Das kommunistische Regime erhöht seinen Druck auf Gläubige

Chinas Christen unter verschärfter Kontrolle

Christen in China haben es schwer: Mit immer neuen Regelungen und Gängeleien versucht die chinesische Regierung, die Religionsgruppen im Land unter Kontrolle zu halten.

Autor/in:
Stefanie Ball
Kruzifix in katholischer Kirche in China / © Katharina Ebel (KNA)
Kruzifix in katholischer Kirche in China / © Katharina Ebel ( KNA )

Als Anfang September der Bischof von Wenzhou, Vincent Zhu Weifang, starb, war eigentlich klar, wer sein Nachfolger werden würde: Shao Zhumin, bis dahin Koadjutor der Diözese - also ein Bischof, der das Recht auf Nachfolge hat, wenn der Vorgänger stirbt oder in den Ruhestand geht. Doch dann wurde Shao - noch vor Zhus Tod - von den chinesischen Behörden kaltgestellt. Es heißt, er sei nach Xining in den Nordwesten des Landes gebracht worden, um dort "Ferien" zu machen. Die offiziell atheistische Kommunistische Partei erlaubt Religion nur in engen und vom Staat kontrollierten Grenzen. Den Vatikan lehnt sie als Autorität ab; stattdessen erteilt sie selbst die Anweisungen.

Dafür schuf sie vor rund 60 Jahren eigens eine Institution, die sogenannte Patriotische Katholische Vereinigung. Neben dieser chinesischen Staatskirche existieren die romtreuen Untergrundgemeinden.

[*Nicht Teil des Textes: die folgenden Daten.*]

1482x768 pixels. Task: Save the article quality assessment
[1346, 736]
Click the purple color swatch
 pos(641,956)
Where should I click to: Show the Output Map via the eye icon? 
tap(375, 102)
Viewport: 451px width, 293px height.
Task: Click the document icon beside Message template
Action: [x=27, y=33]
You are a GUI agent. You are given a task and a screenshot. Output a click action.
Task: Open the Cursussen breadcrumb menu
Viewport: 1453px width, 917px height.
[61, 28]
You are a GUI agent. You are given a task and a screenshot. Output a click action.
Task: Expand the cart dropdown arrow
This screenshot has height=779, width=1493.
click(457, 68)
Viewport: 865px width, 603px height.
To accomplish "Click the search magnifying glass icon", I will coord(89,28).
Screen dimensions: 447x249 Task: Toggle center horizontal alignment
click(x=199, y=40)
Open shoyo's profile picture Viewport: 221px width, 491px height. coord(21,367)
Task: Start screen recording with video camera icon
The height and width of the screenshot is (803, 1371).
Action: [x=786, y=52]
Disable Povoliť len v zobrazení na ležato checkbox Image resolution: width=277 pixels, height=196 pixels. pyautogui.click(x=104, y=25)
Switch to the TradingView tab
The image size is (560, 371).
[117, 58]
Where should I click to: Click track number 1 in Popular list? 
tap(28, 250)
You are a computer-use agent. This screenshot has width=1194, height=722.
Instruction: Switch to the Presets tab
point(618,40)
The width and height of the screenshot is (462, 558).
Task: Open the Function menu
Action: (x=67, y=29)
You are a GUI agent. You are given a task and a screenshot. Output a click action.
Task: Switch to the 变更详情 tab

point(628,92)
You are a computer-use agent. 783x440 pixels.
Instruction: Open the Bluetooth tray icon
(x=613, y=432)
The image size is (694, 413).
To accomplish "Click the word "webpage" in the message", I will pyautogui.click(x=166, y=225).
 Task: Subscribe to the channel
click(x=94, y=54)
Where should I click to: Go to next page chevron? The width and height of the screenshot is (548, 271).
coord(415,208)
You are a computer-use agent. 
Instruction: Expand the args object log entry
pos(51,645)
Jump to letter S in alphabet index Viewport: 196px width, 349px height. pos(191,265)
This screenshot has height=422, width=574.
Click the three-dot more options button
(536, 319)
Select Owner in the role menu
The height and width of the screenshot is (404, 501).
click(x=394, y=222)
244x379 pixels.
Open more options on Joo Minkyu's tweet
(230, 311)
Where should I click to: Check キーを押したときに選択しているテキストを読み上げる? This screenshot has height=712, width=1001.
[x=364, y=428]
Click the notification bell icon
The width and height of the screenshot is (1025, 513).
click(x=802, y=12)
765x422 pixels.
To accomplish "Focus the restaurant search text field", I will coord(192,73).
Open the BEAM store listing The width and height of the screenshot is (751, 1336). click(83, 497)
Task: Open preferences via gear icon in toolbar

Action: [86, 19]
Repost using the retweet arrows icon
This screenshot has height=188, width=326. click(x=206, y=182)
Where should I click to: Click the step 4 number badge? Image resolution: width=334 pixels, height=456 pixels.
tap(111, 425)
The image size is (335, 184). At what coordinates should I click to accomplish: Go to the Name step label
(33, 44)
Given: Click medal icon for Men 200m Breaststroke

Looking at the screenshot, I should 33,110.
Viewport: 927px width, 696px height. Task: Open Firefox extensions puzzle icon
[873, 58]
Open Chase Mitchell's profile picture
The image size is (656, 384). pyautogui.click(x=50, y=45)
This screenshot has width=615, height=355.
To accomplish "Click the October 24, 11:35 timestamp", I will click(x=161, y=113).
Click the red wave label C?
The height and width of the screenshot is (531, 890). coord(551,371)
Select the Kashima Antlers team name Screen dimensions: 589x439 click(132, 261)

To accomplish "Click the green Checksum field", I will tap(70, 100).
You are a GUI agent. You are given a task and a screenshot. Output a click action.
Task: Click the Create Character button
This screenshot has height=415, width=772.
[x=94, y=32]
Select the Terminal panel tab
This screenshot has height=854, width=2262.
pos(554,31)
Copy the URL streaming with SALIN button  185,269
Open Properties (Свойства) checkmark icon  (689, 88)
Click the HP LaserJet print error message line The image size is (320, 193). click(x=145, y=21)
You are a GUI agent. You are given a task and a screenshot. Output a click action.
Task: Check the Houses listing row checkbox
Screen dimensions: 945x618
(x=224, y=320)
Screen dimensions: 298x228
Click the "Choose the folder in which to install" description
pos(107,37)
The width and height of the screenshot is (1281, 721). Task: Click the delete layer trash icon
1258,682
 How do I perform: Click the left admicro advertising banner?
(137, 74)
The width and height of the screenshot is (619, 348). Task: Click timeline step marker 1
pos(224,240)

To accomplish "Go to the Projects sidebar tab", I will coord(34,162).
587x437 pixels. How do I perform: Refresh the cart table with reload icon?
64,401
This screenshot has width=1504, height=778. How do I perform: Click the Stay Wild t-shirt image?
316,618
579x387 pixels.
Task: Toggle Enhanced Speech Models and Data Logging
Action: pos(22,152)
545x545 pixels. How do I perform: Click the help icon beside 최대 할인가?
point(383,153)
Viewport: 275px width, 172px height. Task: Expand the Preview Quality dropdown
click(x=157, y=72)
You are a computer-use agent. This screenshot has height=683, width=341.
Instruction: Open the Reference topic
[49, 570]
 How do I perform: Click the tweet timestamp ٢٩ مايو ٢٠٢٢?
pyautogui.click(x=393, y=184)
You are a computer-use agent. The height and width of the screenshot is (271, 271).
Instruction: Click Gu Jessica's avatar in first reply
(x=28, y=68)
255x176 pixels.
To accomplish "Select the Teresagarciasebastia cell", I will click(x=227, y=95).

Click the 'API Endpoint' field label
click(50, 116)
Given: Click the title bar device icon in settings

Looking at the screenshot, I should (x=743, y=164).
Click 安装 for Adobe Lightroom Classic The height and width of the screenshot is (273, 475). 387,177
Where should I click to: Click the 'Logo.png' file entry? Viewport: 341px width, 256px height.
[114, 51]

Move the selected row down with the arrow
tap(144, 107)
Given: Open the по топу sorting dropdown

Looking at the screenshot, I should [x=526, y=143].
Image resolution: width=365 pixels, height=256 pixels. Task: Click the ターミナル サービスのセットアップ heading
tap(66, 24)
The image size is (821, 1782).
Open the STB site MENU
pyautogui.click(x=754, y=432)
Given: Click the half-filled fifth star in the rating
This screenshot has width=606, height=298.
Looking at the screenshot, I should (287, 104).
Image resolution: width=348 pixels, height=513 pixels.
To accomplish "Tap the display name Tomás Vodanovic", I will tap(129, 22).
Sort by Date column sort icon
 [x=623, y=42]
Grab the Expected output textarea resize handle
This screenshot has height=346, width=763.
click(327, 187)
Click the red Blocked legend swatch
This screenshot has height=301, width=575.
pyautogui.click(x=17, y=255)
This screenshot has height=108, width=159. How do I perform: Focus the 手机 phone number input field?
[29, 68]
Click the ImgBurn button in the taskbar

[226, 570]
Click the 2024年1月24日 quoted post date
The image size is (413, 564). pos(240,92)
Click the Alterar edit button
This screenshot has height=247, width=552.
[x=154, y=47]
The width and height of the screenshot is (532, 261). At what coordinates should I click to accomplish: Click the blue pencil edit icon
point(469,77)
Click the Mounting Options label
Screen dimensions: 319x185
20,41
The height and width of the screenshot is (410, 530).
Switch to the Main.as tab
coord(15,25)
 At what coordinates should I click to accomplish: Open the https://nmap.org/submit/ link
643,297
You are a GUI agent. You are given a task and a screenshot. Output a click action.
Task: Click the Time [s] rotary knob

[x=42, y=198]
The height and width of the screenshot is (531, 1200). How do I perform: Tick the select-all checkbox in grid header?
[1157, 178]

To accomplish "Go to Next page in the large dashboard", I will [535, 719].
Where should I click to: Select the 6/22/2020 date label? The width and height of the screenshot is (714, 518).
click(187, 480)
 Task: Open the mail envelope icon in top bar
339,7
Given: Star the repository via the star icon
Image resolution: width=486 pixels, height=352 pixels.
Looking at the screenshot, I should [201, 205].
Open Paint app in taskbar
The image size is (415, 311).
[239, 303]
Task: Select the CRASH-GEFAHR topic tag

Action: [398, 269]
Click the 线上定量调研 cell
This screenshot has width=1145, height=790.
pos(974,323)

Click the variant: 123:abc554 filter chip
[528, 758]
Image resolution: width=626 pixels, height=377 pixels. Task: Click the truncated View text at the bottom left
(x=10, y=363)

Von den geschätzten 10 bis 13 Millionen Katholiken betet mutmaßlich rund die Hälfte in diesen Hauskirchen. Auch bei den Protestanten gibt es eine Staatskirche und Untergrundgemeinden, in denen sich zwei Drittel der geschätzt 60 Millionen Protestanten versammeln.

Arbeitslager und Gefängnis für den Bischof

Der verstorbene Bischof Zhu war sowohl vom Vatikan als auch von der chinesischen Regierung anerkannt. Nachdem er lange im Untergrund gearbeitet, 16 Jahre im Arbeitslager und mehrere Jahre im Gefängnis verbracht hatte, berief ihn die Staatskirche 2010 offiziell zum Bischof von Wenzhou. Shao übernahm indes die Rolle des Untergrundbischofs - vom Vatikan bestätigt, von Peking abgelehnt. Nun leitet ein einfacher Pfarrer die Diözese; Shao bleibt verschwunden.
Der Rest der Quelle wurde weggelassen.